Already prior to the COVID-19 pandemic, 10-20% of children and young people worldwide experienced mental health conditions, with 1 in 4 children estimated to be living with a parent who is struggling with a mental health disorder. Additionally, 420 million children live in conflict zones, with an estimated 56 million children requiring MHPSS interventions. The WHO estimates that 10%-20% of the population may struggle with moderate forms of mental health conditions, which in turn impacts the society’s ability to function.
The Middle East region encompasses a worryingly high prevalence of mental health conditions due to years of conflict, violence, economic vulnerability and instability. Recent surveys have revealed that the prevalence of mental illness ranges from 15.6% to 35.5% of the region’s population with depression, anxiety and Post-Traumatic Stress Disorder (PTSD) being particularly common. This mental health crisis has been further exacerbated by the COVID-19 pandemic that weighed on already vulnerable populations’ mental wellbeing. Meanwhile, lack of awareness, limited mental health services, and stigmatization are some factors that prevent patients from seeking help.

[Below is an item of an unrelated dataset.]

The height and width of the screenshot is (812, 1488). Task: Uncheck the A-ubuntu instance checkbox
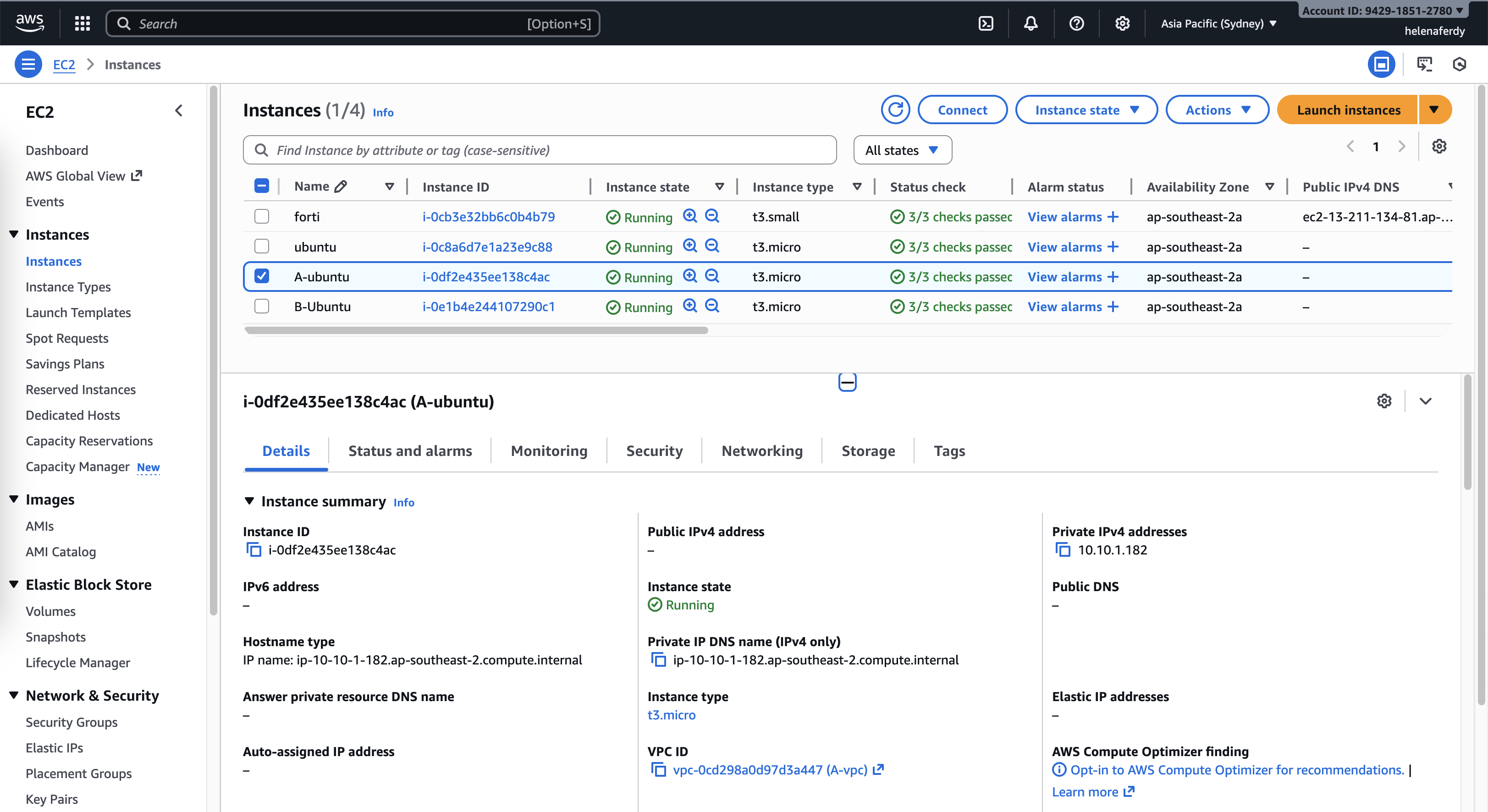(x=262, y=276)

The Inter‐Agency Standing Committee (IASC)’s intervention pyramid for MHPSS in emergencies promotes the need for complementary support systems that meet the needs of different groups in emergencies. In addition to (1) the provision of specialized clinical services, the pyramid also includes (2) focused non‐ specialized psychosocial support, (3) strengthening the capacity of individuals, families and communities to support themselves, and (4) embedding social and psychological considerations into the way basic needs and security are delivered or established.

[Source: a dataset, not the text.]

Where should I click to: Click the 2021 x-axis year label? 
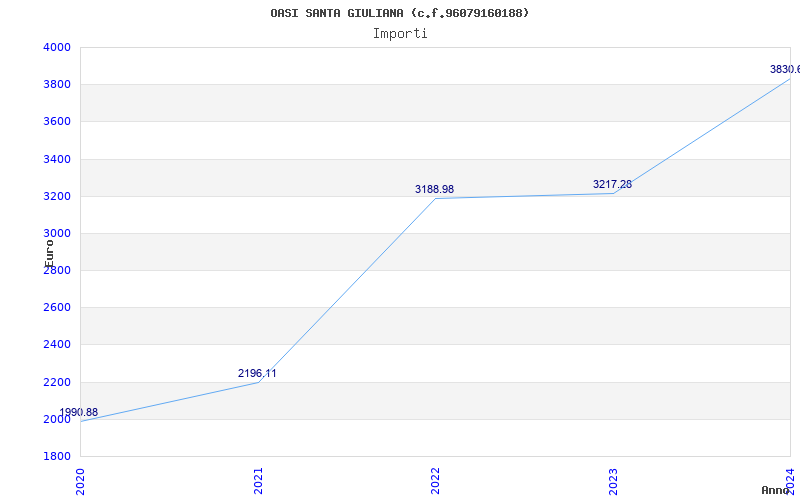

The No Lost Generation’s (NLG)’s Mental Health and Psychosocial Support (MHPSS) Taskforce consisting of members from several organizations was set up to contribute to an improved MHPSS response in 6 countries including Iraq,
Syria, Lebanon, Jordan, Turkey, and Egypt. In the summer of 2021, the taskforce commissioned a survey to examine the status of MHPSS programming in the region, identify gaps in the sector, and offer strategy and policy recommendations based on the surveyed MHPSS providers’ first-hand experience. Additionally, the taskforce wanted to understand the impact of COVID-19 on the ability of these organizations to carry out their MHPSS programs while drawing on lessons learned from the ongoing pandemic.